Capacity planning projects future requirements from historical growth. Track tokens served per day, peak concurrent requests, and average sequence lengths. Model these trends against GPU costs to justify infrastructure investments before capacity becomes critical.

The path to production inference

Organizations beginning their vLLM journey should start simple and add complexity incrementally:

Phase 1: Single-node deployment validates model selection and baseline performance. Deploy vLLM on a single GPU node, benchmark throughput and latency, and verify model quality meets requirements. Most organizations complete this phase in days.

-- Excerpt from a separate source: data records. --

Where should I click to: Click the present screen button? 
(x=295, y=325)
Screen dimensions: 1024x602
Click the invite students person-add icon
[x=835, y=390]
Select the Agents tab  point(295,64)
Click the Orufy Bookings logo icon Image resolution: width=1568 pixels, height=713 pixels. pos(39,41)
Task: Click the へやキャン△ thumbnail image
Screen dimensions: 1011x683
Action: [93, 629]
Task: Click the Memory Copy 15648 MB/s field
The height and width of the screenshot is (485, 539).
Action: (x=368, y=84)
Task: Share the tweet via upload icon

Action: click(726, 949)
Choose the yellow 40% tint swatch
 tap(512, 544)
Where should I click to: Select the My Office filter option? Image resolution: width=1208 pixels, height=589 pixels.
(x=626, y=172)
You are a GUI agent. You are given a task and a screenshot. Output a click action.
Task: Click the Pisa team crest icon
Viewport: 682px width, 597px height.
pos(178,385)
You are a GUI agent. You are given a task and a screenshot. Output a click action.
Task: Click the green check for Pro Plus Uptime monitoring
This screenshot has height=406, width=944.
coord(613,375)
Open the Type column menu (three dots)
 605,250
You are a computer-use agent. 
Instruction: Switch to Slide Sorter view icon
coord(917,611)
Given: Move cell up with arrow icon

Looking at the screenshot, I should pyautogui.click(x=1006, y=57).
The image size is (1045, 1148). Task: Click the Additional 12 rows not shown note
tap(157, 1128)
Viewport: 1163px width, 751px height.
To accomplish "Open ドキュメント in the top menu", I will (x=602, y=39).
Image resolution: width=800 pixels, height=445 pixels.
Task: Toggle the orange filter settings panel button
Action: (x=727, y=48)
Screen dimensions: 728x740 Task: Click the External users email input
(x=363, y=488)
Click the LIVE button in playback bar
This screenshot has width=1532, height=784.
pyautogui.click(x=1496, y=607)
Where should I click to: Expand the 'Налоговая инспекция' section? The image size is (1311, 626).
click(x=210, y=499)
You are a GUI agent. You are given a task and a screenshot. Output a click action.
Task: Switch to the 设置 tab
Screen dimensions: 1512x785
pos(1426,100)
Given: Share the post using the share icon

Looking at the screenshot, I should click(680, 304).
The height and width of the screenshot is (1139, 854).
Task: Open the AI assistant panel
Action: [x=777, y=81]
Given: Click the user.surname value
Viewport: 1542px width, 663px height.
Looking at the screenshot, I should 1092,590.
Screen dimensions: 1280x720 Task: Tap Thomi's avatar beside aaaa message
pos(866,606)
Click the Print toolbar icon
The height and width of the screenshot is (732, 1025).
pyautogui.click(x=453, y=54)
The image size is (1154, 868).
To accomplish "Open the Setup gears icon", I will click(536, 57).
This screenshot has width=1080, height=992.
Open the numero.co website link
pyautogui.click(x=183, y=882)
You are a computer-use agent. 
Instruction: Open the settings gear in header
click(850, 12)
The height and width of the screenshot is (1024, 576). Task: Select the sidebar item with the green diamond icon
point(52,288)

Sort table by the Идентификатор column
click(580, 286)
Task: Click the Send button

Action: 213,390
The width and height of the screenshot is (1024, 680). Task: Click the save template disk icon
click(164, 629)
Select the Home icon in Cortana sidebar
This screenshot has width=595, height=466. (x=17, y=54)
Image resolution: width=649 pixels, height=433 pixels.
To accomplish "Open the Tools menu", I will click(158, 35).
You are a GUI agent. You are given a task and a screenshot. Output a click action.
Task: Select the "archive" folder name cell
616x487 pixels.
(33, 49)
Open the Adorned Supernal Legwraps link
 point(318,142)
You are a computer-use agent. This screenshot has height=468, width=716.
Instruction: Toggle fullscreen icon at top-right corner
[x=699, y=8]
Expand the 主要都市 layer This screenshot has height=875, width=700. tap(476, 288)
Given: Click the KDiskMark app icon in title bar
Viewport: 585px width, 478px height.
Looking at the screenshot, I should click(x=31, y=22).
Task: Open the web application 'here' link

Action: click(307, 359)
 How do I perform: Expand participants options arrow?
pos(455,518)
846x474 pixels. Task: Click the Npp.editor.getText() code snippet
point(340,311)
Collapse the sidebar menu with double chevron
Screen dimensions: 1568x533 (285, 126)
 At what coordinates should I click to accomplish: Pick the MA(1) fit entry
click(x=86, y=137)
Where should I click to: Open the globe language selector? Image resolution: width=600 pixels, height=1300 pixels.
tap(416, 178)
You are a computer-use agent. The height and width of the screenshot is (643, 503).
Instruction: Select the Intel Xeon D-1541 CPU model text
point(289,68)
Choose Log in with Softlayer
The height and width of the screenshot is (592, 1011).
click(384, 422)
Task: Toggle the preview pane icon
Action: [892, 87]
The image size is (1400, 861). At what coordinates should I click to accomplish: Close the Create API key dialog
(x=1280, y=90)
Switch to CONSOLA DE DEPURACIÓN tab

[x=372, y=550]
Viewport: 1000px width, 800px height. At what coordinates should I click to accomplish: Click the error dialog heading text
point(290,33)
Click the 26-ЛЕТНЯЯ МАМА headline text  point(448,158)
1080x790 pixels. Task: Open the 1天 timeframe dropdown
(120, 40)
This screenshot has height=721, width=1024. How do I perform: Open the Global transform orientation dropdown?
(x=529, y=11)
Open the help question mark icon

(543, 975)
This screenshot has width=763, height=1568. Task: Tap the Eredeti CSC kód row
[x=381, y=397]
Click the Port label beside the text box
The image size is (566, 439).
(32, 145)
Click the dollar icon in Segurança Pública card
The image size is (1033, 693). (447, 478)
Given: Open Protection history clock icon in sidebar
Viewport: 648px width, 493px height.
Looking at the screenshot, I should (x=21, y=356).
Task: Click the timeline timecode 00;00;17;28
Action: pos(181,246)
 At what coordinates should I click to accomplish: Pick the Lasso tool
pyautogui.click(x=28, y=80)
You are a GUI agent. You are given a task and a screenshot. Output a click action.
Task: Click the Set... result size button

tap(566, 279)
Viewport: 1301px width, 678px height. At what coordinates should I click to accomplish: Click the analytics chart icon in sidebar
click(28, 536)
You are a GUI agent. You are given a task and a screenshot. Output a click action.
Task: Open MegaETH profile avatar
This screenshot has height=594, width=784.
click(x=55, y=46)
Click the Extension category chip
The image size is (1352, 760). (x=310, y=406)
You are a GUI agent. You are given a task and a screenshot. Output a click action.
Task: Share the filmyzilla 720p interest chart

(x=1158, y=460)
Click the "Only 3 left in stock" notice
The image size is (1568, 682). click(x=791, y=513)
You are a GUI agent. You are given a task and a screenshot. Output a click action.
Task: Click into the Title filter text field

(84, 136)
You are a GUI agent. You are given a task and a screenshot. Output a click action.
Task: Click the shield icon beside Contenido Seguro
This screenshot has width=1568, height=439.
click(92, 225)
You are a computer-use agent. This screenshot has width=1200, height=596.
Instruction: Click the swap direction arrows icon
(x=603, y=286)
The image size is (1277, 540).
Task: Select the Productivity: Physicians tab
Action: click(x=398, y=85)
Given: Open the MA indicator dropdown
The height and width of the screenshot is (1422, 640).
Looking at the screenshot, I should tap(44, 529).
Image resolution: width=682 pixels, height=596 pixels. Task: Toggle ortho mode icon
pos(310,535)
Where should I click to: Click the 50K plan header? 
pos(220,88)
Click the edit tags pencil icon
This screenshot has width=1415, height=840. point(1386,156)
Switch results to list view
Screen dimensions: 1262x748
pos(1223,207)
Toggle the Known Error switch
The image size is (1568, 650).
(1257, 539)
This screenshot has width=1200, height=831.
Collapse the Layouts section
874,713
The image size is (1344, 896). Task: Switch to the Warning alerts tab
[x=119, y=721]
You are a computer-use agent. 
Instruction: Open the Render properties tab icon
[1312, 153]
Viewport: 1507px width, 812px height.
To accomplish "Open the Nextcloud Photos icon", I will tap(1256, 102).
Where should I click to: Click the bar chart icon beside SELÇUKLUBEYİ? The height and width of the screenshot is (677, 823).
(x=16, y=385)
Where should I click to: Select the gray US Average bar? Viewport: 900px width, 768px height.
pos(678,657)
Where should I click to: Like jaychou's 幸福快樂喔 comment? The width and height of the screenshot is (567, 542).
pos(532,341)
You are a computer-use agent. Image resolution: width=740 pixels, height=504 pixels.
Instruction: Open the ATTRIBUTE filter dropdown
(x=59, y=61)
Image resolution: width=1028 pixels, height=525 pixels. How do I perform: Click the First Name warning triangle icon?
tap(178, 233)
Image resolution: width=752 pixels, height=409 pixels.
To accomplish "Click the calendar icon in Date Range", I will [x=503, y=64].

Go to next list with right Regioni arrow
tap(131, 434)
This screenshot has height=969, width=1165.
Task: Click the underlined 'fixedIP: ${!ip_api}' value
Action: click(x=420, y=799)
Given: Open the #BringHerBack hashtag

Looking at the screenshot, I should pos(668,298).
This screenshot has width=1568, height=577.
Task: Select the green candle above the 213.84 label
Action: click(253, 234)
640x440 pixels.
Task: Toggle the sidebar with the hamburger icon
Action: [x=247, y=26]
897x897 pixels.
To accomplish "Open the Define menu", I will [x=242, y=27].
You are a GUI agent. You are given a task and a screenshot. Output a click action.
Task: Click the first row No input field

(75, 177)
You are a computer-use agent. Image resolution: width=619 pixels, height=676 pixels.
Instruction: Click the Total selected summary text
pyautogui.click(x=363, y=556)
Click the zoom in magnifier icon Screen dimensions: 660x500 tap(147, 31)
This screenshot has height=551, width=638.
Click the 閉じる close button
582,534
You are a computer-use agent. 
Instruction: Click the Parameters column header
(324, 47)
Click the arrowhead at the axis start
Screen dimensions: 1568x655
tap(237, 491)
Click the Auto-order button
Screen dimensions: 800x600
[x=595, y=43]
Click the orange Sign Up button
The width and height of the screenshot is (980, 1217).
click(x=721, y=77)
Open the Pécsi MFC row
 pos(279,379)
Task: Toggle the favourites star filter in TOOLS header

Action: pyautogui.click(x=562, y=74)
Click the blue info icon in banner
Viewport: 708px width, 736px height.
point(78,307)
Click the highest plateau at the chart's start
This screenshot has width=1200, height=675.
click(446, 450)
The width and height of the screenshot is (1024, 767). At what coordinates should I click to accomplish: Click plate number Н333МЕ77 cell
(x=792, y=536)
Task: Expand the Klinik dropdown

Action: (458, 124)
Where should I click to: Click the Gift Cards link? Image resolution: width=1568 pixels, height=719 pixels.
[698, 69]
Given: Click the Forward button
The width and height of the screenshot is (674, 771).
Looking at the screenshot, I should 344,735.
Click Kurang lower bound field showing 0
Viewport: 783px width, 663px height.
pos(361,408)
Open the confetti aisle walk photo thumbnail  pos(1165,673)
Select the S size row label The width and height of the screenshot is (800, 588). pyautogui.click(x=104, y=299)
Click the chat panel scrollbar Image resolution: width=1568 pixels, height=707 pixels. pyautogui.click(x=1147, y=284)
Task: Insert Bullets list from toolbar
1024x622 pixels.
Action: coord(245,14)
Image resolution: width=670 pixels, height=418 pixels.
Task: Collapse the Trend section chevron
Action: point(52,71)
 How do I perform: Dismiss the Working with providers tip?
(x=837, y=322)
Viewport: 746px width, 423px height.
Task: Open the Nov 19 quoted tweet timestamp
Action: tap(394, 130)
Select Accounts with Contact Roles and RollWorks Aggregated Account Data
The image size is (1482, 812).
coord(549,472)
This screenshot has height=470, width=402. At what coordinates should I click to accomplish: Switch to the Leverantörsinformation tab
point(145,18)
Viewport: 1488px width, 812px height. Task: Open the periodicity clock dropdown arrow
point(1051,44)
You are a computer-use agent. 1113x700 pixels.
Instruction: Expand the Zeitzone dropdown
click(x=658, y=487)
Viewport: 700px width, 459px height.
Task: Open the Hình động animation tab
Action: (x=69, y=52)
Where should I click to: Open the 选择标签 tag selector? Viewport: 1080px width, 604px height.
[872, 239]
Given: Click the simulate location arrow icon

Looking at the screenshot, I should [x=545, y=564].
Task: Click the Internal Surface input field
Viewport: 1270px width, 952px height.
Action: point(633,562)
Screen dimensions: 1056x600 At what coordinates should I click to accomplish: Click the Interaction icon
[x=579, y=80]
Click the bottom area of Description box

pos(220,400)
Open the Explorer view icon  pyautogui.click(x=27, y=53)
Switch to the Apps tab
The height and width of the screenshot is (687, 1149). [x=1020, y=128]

Phase 2: Production hardening adds reliability and observability. Implement health checking, configure resource limits, deploy monitoring dashboards, and establish alerting thresholds. This phase typically requires one to two weeks of engineering effort.

Phase 3: Horizontal scaling enables traffic growth beyond single-node capacity. Deploy the vLLM production-stack with request routing and multiple backends. Configure autoscaling policies matching expected traffic patterns. Validate failover behavior by terminating instances during load tests.

Phase 4: Advanced optimization squeezes additional efficiency from mature deployments. Implement speculative decoding for appropriate workloads, tune quantization for quality-efficiency balance, and enable cross-instance KV cache sharing. These optimizations compound, often delivering 2-3x additional efficiency over baseline deployments.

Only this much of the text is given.